Anyway, where was I? ...Ah yes! Out of work and back where I started. Or was I? As I said, I was a LOT stronger now, I was medicated for my Manic Depression, I was keeping up my "brain thought re-training" that I was taught during my counselling and my 3 years away had given me the independence that I needed to stand on my own two feet.
I joined a Paranormal group that my mum and brother was also involved with and I made quite a few new friends, some great, some turned out to be not so great but non the less I absolutely enjoyed my time investigating ghosts.
I also had a few nights out and met my old school mate after joining back on the rock scene. How I'd missed rock nights. I was beginning to feel myself again. So much so, I even had a few non serious boyfriends. I know that makes me sound bad but I had been hurt by the father of my first son and I never wanted to go through that again, so I guess I was on a self destruct when it came to relationships.
Relationships was my downfall, I wanted one but didn't want the hurt that came with it. Then there was my dream... how could I ever be happy if I'd never give myself and anyone else a chance. I somehow got myself in a hole that I couldn't get myself out of...
That was until I get Dave, he was so different to anyone else I had met. He was a Buddhist and always seamed happy with his lot and always played the joker... Just what I needed! Someone to make me laugh and teach me how to accept who I was and what I had. Unfortunately (as I then saw it) he was already in a relationship. We became friends and talked almost everyday. Eventually it came out that he was starting to look at his current relationship differently, as he was beginning to have feelings for me. Now normally I'd think "Typical bloke" but if you knew Dave then you'd know that he was far from like that. I met Dave online, Facebook in fact. Dave said that regardless whether or not that we'd ever meet up, he could not continue to mislead his then girlfriend if he was starting to have feelings towards someone else. Not knowing Dave in person, I backed off a little. It took a while longer to end his relationship as Dave could never muster the enough courage to end things as he didn't want to hurt her, but eventually he did but was too honest to her when ask was there someone else, he answered me! We hadn't even met yet, let alone in a relationship, we where just friends.

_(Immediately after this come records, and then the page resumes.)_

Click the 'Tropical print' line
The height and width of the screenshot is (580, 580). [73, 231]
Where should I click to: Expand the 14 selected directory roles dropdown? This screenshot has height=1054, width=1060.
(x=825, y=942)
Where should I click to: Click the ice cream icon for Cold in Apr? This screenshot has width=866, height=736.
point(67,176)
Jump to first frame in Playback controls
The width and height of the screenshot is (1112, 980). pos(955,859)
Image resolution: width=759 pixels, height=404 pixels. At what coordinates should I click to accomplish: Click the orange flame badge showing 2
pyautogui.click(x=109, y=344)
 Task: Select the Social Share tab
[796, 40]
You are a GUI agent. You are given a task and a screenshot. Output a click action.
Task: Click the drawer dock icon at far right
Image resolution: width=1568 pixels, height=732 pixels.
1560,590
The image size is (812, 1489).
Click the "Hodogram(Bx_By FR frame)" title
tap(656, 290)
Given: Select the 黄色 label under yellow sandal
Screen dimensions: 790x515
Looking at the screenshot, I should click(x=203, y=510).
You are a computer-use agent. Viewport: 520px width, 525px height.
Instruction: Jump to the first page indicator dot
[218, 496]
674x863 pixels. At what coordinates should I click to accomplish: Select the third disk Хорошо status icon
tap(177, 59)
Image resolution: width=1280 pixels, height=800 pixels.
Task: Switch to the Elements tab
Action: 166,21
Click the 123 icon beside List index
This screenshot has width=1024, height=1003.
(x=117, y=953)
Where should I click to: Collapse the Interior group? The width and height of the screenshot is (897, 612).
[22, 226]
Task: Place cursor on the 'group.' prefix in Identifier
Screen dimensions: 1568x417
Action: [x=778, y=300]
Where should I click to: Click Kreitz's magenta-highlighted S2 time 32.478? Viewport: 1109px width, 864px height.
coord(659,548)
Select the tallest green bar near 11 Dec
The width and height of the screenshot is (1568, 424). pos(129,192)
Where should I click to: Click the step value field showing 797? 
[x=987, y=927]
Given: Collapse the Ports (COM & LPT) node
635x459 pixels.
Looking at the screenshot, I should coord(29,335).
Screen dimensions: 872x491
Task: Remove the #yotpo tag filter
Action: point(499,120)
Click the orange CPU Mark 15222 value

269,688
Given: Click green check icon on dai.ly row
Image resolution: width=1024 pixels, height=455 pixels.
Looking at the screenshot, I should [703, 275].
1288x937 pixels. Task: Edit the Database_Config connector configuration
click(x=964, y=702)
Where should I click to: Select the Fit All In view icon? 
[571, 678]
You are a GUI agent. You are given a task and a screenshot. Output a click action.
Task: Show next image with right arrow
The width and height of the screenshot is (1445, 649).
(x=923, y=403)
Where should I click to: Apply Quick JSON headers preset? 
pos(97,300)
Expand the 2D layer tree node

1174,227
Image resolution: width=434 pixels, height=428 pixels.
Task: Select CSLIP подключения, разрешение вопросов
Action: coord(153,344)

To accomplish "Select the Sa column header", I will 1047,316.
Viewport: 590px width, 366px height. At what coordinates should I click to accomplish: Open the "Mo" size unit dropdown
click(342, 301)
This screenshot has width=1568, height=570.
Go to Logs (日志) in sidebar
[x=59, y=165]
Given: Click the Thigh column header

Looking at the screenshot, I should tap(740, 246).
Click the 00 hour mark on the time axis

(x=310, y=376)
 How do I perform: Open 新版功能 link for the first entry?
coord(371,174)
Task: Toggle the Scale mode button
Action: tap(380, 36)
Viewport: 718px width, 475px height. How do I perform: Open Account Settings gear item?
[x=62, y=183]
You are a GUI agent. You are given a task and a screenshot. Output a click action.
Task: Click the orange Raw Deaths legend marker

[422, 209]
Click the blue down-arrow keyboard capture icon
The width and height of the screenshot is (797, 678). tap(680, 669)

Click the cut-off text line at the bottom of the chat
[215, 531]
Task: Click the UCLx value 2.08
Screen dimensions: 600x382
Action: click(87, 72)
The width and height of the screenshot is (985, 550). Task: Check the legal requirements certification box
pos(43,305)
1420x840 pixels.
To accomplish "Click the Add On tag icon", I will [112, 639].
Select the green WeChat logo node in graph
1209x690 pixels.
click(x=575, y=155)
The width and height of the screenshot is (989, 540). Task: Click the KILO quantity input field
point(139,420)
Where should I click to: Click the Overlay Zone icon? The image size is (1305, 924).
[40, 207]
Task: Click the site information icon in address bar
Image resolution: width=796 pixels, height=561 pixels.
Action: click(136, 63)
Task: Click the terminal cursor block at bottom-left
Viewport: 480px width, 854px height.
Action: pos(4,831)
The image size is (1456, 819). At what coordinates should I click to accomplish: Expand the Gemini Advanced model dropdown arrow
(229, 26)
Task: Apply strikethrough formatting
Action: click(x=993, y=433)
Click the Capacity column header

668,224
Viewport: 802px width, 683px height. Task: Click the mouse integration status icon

Eventually we did meet and even started a relationship after a while. I did receive a few names from his ex but I don't blame her really. Only a short few months after officially going out together, I found out I was pregnant. Yes I wanted children but not this early in a new relationship! We where still at the getting to know each other stage. This was too soon. However, we accepted it and started to look towards the future.